§ GIVEN TASK
Please reproduce the lines from the one with "Task: Click the word Doors in the caption" up to and including the one with "coord(68,350)", replacing "dimension text" with "measurement text" and changing nothing else.
──────── DATA FOR PROCESSING ────────
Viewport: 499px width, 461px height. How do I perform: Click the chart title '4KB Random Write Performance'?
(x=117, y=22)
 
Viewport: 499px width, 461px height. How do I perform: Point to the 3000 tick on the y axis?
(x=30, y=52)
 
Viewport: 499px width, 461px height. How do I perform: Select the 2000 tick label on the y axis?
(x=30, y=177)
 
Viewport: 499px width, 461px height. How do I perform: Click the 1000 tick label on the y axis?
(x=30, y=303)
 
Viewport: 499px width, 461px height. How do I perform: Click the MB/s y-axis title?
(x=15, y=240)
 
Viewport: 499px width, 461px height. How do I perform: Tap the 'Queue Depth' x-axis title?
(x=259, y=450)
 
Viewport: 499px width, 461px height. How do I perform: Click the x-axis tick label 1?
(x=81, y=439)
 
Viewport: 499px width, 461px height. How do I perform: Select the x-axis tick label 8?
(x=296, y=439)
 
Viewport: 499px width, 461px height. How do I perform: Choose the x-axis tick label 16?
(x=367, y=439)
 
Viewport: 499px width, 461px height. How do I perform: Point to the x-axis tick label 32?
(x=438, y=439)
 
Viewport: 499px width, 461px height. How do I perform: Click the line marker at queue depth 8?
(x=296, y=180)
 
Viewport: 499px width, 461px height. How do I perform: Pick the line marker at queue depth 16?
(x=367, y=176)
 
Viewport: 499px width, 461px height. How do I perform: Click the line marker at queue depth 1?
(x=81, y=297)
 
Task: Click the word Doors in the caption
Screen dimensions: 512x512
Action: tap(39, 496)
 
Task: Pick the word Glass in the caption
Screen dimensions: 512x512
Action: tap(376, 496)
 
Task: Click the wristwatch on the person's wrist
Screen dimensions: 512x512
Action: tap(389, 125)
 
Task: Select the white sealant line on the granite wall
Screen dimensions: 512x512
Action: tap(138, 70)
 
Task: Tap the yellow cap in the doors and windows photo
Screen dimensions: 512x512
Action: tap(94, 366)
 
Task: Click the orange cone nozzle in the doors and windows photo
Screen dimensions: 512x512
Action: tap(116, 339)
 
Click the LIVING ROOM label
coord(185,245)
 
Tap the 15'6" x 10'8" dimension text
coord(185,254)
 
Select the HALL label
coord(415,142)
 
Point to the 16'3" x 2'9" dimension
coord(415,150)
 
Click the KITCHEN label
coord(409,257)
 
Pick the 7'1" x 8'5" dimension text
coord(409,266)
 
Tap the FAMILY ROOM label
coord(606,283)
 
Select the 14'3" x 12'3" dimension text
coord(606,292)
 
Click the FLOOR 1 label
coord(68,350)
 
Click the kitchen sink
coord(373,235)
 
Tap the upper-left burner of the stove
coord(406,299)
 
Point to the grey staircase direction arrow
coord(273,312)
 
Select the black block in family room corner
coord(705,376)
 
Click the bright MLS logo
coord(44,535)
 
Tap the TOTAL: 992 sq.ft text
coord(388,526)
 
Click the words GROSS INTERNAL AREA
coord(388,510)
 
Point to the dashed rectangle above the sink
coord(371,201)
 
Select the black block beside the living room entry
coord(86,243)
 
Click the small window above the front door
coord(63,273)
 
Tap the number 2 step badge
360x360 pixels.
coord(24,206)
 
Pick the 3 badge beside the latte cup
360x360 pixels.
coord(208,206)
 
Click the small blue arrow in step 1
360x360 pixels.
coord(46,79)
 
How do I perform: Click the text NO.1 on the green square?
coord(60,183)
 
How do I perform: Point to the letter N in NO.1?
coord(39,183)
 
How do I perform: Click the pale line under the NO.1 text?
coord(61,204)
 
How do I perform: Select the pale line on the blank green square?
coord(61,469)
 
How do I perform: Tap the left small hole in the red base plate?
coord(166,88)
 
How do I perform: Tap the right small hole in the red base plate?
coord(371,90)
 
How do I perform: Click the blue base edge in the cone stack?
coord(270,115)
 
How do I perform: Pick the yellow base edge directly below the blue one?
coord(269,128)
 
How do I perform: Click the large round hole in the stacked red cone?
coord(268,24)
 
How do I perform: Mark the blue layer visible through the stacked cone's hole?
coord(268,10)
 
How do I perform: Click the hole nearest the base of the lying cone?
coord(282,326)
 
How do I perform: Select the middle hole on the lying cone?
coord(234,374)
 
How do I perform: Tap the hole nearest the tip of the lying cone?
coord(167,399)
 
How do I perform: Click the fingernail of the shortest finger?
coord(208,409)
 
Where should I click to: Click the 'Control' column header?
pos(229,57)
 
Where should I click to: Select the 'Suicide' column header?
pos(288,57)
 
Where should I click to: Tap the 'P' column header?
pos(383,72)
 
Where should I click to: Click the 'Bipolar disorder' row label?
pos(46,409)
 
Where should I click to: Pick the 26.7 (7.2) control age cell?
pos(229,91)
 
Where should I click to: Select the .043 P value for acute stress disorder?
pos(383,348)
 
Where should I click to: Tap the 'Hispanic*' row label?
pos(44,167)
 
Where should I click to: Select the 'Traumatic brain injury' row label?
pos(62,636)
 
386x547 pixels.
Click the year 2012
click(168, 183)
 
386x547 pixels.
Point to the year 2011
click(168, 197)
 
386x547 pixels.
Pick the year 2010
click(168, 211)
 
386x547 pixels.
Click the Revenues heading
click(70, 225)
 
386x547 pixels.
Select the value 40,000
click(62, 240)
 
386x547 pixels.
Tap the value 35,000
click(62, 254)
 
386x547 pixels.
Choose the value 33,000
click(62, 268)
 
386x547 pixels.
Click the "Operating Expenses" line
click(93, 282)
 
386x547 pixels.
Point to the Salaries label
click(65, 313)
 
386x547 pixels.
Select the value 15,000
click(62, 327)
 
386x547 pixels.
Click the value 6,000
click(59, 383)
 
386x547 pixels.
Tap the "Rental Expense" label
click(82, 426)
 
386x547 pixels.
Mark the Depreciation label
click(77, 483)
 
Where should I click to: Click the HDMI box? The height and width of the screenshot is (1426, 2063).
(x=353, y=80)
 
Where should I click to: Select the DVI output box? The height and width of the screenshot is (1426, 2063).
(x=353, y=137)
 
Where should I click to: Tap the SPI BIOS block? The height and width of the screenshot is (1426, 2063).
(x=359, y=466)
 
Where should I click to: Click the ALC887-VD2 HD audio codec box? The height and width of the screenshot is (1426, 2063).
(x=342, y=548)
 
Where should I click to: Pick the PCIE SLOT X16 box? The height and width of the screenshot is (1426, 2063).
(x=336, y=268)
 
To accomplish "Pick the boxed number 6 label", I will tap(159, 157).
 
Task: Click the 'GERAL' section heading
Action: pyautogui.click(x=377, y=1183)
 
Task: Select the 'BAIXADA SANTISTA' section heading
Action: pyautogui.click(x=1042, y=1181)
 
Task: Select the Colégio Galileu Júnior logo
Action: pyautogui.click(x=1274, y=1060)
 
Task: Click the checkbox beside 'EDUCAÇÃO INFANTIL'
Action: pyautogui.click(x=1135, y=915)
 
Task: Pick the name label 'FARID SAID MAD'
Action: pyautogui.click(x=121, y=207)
────────
§ WRITTEN ANSWER
Task: Click the word Doors in the caption
Screen dimensions: 512x512
Action: tap(39, 496)
 
Task: Pick the word Glass in the caption
Screen dimensions: 512x512
Action: tap(376, 496)
 
Task: Click the wristwatch on the person's wrist
Screen dimensions: 512x512
Action: tap(389, 125)
 
Task: Select the white sealant line on the granite wall
Screen dimensions: 512x512
Action: tap(138, 70)
 
Task: Tap the yellow cap in the doors and windows photo
Screen dimensions: 512x512
Action: tap(94, 366)
 
Task: Click the orange cone nozzle in the doors and windows photo
Screen dimensions: 512x512
Action: tap(116, 339)
 
Click the LIVING ROOM label
coord(185,245)
 
Tap the 15'6" x 10'8" measurement text
coord(185,254)
 
Select the HALL label
coord(415,142)
 
Point to the 16'3" x 2'9" dimension
coord(415,150)
 
Click the KITCHEN label
coord(409,257)
 
Pick the 7'1" x 8'5" measurement text
coord(409,266)
 
Tap the FAMILY ROOM label
coord(606,283)
 
Select the 14'3" x 12'3" measurement text
coord(606,292)
 
Click the FLOOR 1 label
coord(68,350)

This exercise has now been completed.